- Text segment
____

It’s almost time to celebrate the Fourth of July - America's birthday, and for many photographers, the draw of photographing fireworks is hard to resist. I don’t know about you, but some of my early attempts to capture fireworks resulted in a blurry mess of smoke! In frustration, I took to the Internet to figure out the secret of capturing those plumes of spectacular color and light - minus the smoke!
Believe it or not, shooting Fireworks is actually not that difficult once you get the hang of it. And you will be WOWING your friends and neighbors with gorgeous firework photos!!
Camera Gear You Will Need
- Tripod — this is the magic ingredient
- Remote trigger (optional but I highly suggest getting one and they can be purchased for as little as $30!)
Setting Up the For the Shot
Try to find the ideal spot to set up your camera and tripod in an area where the fireworks will be seen. In our local town square, the fireworks are always shot from behind Town Hall. So with my camera on the tripod, I compose the shot and lock focus on Town Hall. If you don’t have a building to focus on, you can focus on something in the foreground such as trees OR you can put your lens on infinity focus (look for the ∞ infinity symbol on the barrel of your lens and manually rotate the barrel until the line is the infinity symbol), then compose your shot.

____

- Record extracts
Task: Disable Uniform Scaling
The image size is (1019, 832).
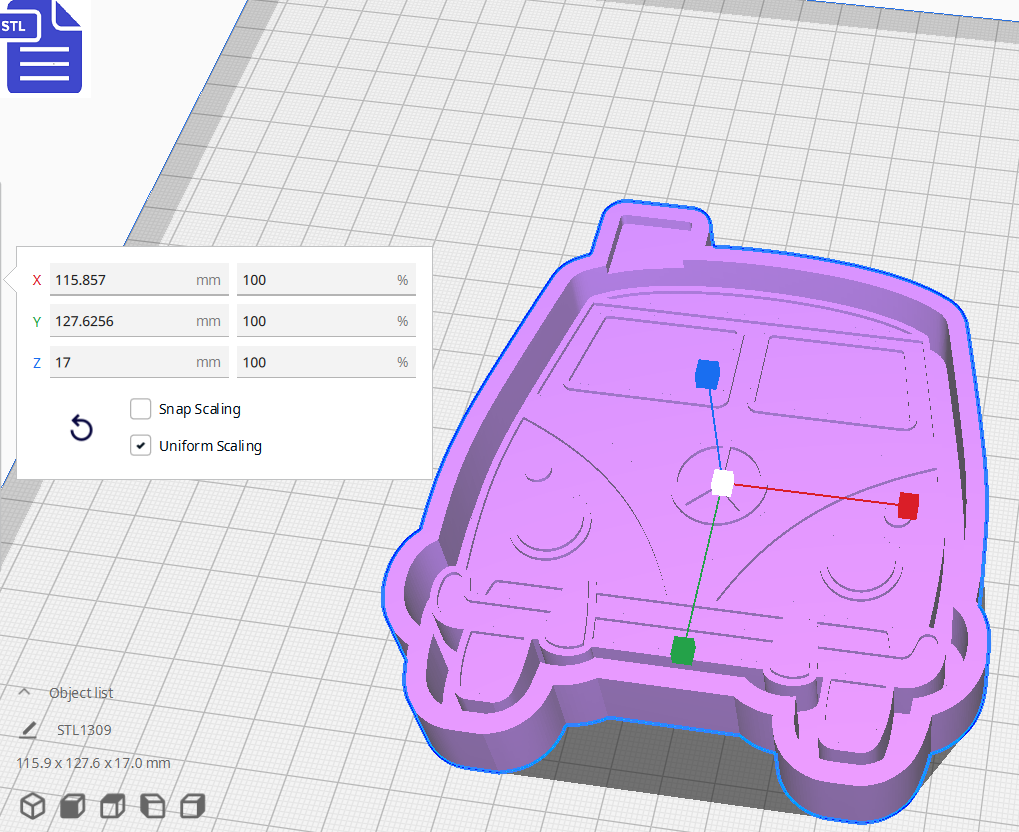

____

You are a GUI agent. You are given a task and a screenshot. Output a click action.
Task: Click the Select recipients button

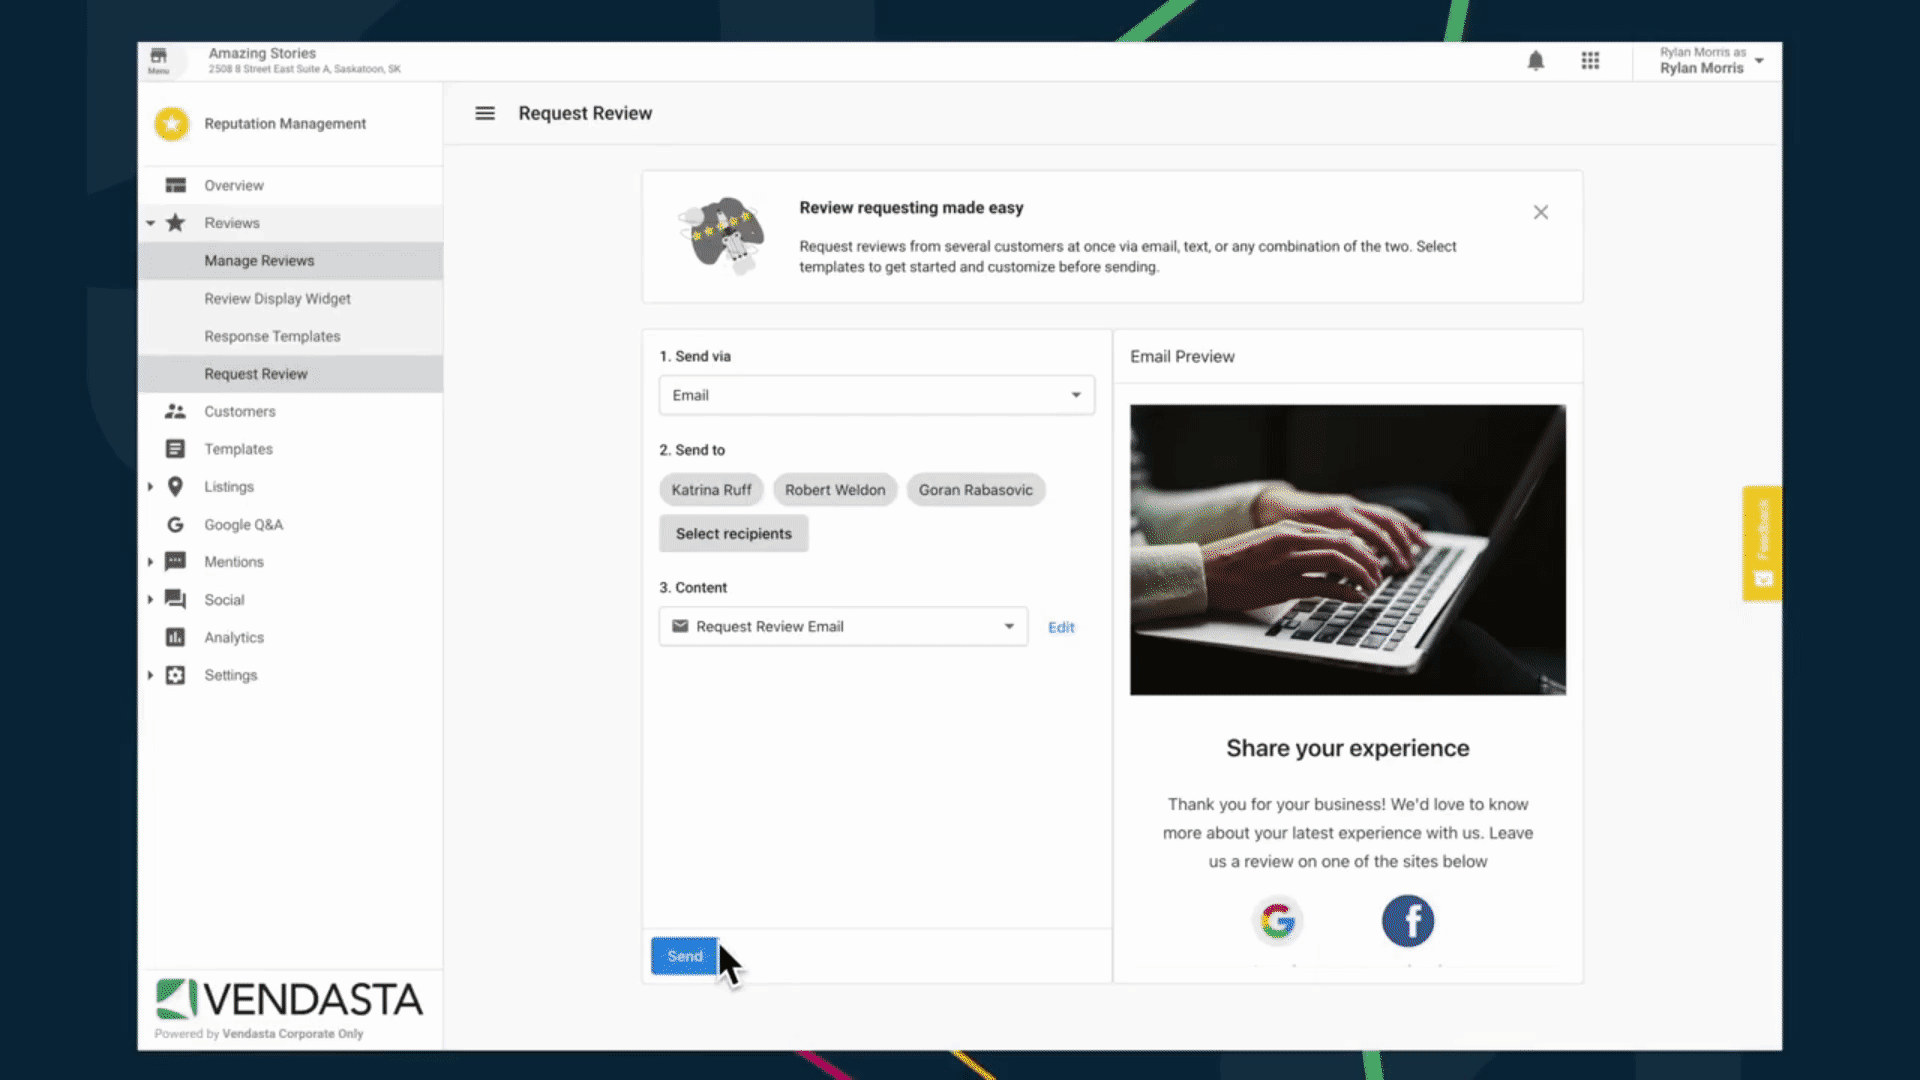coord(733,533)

____

- Short exercise
Reproduce the text on photographing fireworks from above word for word, headings and list lines included.

- Right answer
It’s almost time to celebrate the Fourth of July - America's birthday, and for many photographers, the draw of photographing fireworks is hard to resist. I don’t know about you, but some of my early attempts to capture fireworks resulted in a blurry mess of smoke! In frustration, I took to the Internet to figure out the secret of capturing those plumes of spectacular color and light - minus the smoke!
Believe it or not, shooting Fireworks is actually not that difficult once you get the hang of it. And you will be WOWING your friends and neighbors with gorgeous firework photos!!
Camera Gear You Will Need
- Tripod — this is the magic ingredient
- Remote trigger (optional but I highly suggest getting one and they can be purchased for as little as $30!)
Setting Up the For the Shot
Try to find the ideal spot to set up your camera and tripod in an area where the fireworks will be seen. In our local town square, the fireworks are always shot from behind Town Hall. So with my camera on the tripod, I compose the shot and lock focus on Town Hall. If you don’t have a building to focus on, you can focus on something in the foreground such as trees OR you can put your lens on infinity focus (look for the ∞ infinity symbol on the barrel of your lens and manually rotate the barrel until the line is the infinity symbol), then compose your shot.